Monday, June 5, 2017

Marcia Rosen, Guest Author

My guest this week is Marcia Rosen, who's offering some advice about marketing our books. Marcia writes the "Dying to Be Beautiful Mystery" series as M. Glenda Rosen. I haven't read her books yet, but I hope to soon. They sound fascinating. Welcome, Marcia!

What’s Best For You?

As authors, we are inundated with marketing options and opportunities to sell our books. Many are not worth the time or money. Sometimes it feels like we’re being asked to sell our souls in order to sell our books. That’s never a good idea!
Book marketing strategies are an ever-changing challenge for authors, with traditional options available such as book signings to today’s endless array of social media offerings.
It is most helpful to have a marketing plan, your personal roadmap, for promoting and selling your books.
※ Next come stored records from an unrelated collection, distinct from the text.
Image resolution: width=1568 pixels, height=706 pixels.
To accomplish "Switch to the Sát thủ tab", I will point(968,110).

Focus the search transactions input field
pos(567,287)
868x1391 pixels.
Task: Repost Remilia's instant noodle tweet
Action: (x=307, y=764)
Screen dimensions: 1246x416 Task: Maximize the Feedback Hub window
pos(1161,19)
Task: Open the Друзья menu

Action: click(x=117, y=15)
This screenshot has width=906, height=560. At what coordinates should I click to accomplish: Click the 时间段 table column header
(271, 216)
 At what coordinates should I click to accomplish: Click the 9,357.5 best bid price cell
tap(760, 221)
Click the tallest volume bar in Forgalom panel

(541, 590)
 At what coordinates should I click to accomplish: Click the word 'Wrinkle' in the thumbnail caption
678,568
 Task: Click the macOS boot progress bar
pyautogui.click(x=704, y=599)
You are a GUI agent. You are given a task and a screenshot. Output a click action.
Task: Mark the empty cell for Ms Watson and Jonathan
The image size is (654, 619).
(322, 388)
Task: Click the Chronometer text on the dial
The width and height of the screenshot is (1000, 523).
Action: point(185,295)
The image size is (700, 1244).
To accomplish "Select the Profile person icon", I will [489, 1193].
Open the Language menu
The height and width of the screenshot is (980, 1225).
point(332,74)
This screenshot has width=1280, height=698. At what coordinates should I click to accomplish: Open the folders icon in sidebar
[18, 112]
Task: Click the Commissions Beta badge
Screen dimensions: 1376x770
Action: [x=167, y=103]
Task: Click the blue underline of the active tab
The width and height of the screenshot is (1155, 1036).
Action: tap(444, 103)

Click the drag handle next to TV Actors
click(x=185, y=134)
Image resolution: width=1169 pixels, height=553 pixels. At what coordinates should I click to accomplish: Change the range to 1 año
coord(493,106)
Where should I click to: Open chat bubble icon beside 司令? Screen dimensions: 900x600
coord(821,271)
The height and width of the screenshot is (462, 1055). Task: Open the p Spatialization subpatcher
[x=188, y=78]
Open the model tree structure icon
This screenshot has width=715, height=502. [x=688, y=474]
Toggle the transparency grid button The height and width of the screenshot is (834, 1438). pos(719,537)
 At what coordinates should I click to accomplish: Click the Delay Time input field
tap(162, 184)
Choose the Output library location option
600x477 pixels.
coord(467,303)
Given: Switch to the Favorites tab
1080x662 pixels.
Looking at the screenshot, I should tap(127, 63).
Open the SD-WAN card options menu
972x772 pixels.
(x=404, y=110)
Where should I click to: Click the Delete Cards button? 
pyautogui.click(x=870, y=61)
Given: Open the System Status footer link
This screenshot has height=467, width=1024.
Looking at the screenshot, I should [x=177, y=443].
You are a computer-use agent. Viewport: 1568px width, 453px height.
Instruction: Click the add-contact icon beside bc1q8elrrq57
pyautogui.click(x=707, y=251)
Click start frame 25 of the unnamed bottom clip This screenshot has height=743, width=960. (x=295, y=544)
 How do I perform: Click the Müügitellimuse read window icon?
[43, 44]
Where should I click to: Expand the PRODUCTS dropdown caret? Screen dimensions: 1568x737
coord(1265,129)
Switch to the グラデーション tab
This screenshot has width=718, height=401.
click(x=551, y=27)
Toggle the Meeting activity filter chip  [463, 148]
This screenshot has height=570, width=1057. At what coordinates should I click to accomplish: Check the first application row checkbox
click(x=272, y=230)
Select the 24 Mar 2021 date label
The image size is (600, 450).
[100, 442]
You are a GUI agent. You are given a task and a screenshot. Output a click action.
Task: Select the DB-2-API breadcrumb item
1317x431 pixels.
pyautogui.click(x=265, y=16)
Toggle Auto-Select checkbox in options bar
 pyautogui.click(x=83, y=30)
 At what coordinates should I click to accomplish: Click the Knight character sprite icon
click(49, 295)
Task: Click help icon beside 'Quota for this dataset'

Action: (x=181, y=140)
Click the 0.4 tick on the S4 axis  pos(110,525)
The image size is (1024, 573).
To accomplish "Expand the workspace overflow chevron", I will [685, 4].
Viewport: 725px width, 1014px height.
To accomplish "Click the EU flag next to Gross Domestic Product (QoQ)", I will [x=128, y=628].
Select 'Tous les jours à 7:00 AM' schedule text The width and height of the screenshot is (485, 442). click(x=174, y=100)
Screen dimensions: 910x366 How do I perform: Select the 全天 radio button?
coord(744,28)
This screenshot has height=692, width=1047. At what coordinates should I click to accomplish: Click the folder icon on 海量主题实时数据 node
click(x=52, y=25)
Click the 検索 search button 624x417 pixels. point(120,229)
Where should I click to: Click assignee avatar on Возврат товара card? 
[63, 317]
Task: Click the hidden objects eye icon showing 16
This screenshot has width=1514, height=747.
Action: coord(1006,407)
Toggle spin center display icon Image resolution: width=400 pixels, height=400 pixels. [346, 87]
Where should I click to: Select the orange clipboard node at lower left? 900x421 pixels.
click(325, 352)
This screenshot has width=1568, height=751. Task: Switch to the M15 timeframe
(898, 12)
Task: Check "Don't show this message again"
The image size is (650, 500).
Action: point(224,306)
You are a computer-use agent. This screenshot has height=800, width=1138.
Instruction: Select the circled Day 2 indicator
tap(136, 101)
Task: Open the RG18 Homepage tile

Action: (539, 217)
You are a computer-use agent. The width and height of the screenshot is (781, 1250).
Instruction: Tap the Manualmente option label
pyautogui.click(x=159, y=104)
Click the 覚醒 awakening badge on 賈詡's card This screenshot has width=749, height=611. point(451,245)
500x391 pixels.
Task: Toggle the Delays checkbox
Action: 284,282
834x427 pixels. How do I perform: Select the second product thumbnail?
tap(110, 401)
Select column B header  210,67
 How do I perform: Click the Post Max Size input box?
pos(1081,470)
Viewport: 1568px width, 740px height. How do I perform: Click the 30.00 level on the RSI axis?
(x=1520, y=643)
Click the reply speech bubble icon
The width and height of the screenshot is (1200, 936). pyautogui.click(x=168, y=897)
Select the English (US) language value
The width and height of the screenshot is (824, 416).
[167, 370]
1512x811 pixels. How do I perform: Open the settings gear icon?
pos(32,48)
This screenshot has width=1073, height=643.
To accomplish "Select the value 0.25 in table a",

To reach a wide and diverse audience, most traditional and self-publishers will agree: You need to market your book.    
No matter how wonderful, interesting and compelling your book might be, you still have to let the reading world know it exists!
            It would be difficult and costly to pursue all of the marketing options available to you, especially since new ones appear practically daily. The choices should depend on what you may be willing to do from the perspective of time, energy and costs. Select ones you consider the most practical, plausible and affordable for you.
Ask others, trust your own instincts while valuing others’ experiences.

Branding yourself as an author—highlighting the types of books you write—can help you increase book sales. Create a campaign message and write a synopsis of your book tailored for marketing and PR activities in order to create buzz about your book.

Book Marketing Tips

Determine your goals and vision
Know your reader markets
Be as specific as possible
Know what options and opportunities are available
Be organized: Keep an ongoing calendar
Plan ahead
Promote your next book prior to publication, especially if the book is part of a series
Be flexible: Add new ideas as your marketing campaign progresses
Keep track of your actions and responses
Note best and worse marketing actions
Avoid expensive actions with proven little response
Be cautious: Ask other writers what works for them
Attend one or two writers’ conferences a year
Ask people to review your book on Amazon, Barnes and Noble, and Goodreads
Be willing to ask for help and support

For list of suggested resources email:

                                                                        Marcia Rosen

Thank you for some sound advice, Marcia. I  hope you'll return soon!